Споры о соборе и его мировоззренческих и философских основаниях не утихают и вряд ли утихнут, периодически они складываются в новые синтетические концепции. Популярно объяснение этого художественного комплекса через усложнение религиозности, в частности, литургии с новым обрядом демонстрации гостии, то есть Тела Христова (илл. 124), возрождение оптики, называвшейся тогда неслучайно латинским словом perspectiva, возникновением профессии архитектора. Добавлю к этому, что в чем-то антиклассическая готическая архитектура с 1200 года украшалась скульптурой, ориентировавшейся на античную пластику: контрапост шартрских фигур, о которых я говорил ранее, не внес в «тело» огромного храма стилистического диссонанса. Еще через два десятка лет на стенах Реймсского собора появились так называемые маски, о функциях которых историки спорят, но всем очевидно, что они представляют собой своеобразные физиогномические опыты[413]
(илл. 125).125. Голова мужчины. Нижний угол оконного проема верхнего яруса югозападной башни Реймсского собора. Около 1225 года. Реймс
Возвращение тела и лица в западноевропейскую пластику такого значения, как Реймс и Шартр, может объясняться не в последнюю очередь и возрождением культуры тела, cura corporis, как ее называли, хорошо заметным в произведениях литературы того времени, как художественной, так и специальной, будь то литература по медицине, астрологии или физиогномике. Интерес к человеку, микрокосмосу, сопровождался, естественно, и интересом к макрокосмосу, иллюстрацией чему в какой-то степени могут служить как растительные мотивы капителей, вся эта «готическая флора», так и некоторые иллюстрированные рукописи, в которых художники пытались следовать не только заранее заданным моделям, но и эмпирическим реалиям. Характерный тому пример – «Искусство соколиной охоты» Фридриха II, иллюстрированное в Южной Италии около 1260 года для его наследника – короля Манфреда. И конечно, важнейшим катализатором этого открытия природы и человека послужили перевод и активная рецепция естественнонаучных трудов Аристотеля, его комментаторов и произведений античной и арабской медицины, трудов по астрономии и астрологии[414]
.Как можно видеть, историки искусства, трактуя изображения и постройки, любят искать опору в текстах. Это особенно привлекательно, когда такие тексты есть, когда легко или трудно различимые нити протягиваются от них к образам, когда выстраиваются относительно надежные или гипотетические причинно-следственные связи. Возрождение в Европе породило и великое искусство, и великую философию, создало во многом новую картину мира, унаследованную и нами. Называть ее научной в отличие от предшествующих, «ненаучных», представляется мне анахронизмом, к тому же мало что в культуре Возрождения объясняющим. Тем не менее мы не можем отрицать, что Альберти был в одинаковой мере философом, писателем и художником, что Леонардо как художник немыслим без Леонардо-естествоиспытателя, экспериментатора и анатома, что юный Микеланджело сформировал свой талант около 1490 года в кругу Лоренцо Великолепного и пользовавшихся его покровительством неоплатоников, умнейших людей своего времени. Чуть позднее из Умбрии во Флоренцию приехал и Рафаэль.
Флоренция XV века действительно стала той средой, в которой теоретические и практические идеи обсуждались уже не только на ученой латыни, но и на понятном художникам вольгаре (ни Мазаччо, ни Леонардо, ни Микеланджело, ни Рафаэль латыни не знали).

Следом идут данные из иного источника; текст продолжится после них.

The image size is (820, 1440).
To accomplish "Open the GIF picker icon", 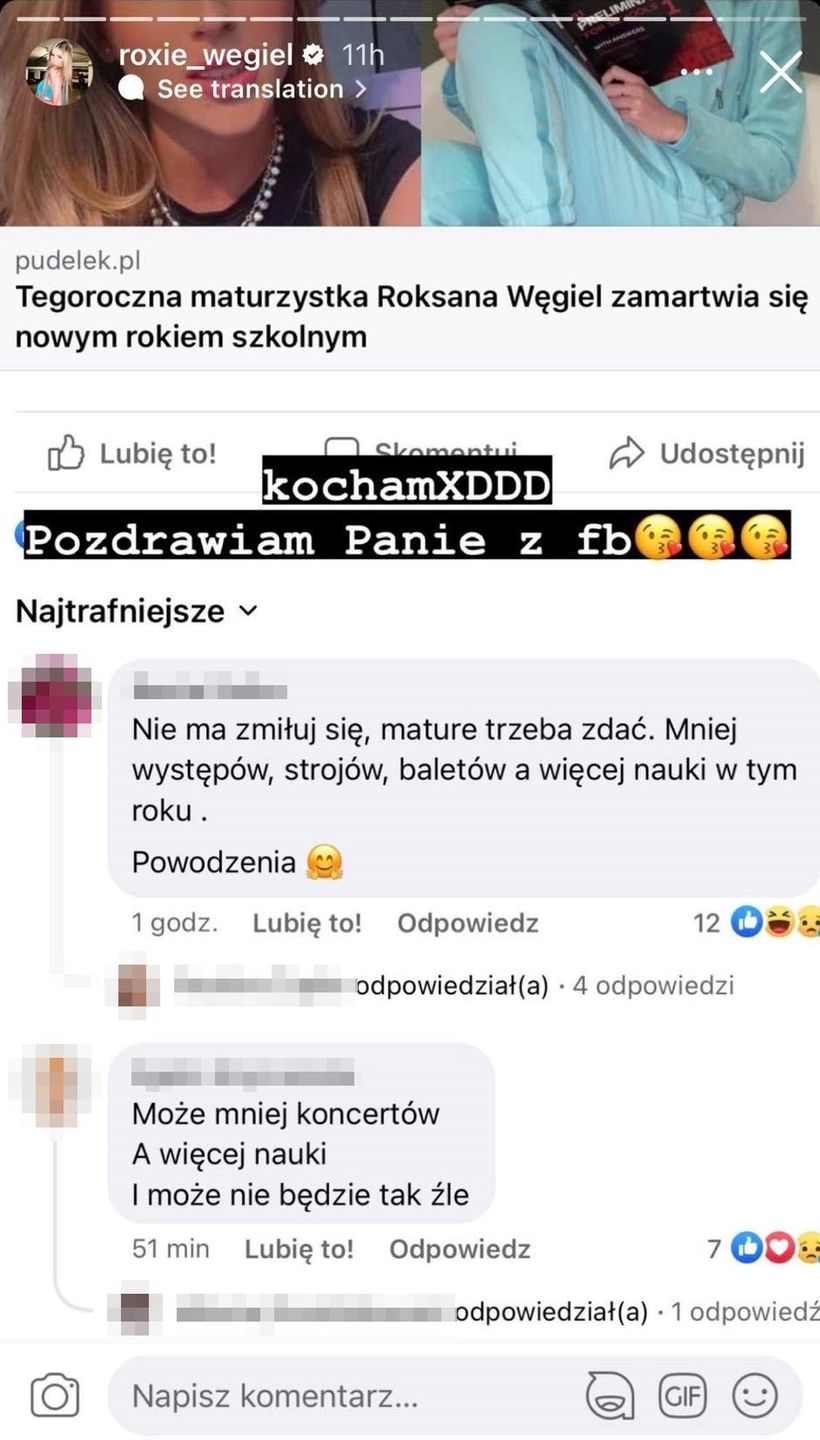I will [682, 1396].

В мастерской Боттичелли, как свидетельствует один хронист, собирались всякие «бездельники» (scioperati) и вели беседы на разные темы. Этот художник слыл умником и склонным к рассуждениям о словесности – не зря он иллюстрировал «Комедию» Данте, и это его произведение, естественно, – одно из самых сложных. Границы между позитивными знаниями, философской рефлексией и художественным их воплощением легко преодолевались. Поэтому то, что рекомендуется, например, в небольшом сочинении «О живописи» Альберти (1435), воспринималось не только как конкретный прием, но и как новая художественная и мировоззренческая парадигма: «Сначала там, где я должен сделать рисунок, я черчу четырехугольник с прямыми углами, такого размера, какого я хочу, и принимаю его за открытое окно, откуда я разглядываю то, что на нем будет записано, и здесь я определяю рост человека, нужный мне для моей картины, и делю рост этого человека на три части, каждую из которых я для себя принимаю пропорциональной той мере, которая называется локтем»[415]

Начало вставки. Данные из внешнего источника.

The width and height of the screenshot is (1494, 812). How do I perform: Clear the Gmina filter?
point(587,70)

. Это не значит, что всякая картина того времени – «окно». Но к Альберти прислушались, а предложенный им прием непосредственно связан с развитием так называемой прямой, или итальянской, перспективы с ее единой точкой схода. Его дело продолжил Пьеро делла Франческа, снискавший себе в 1470-е годы славу короля живописцев Италии вне Флоренции, причем в большей степени благодаря своим трактатам по прикладной математике, чем картинам и фрескам[416].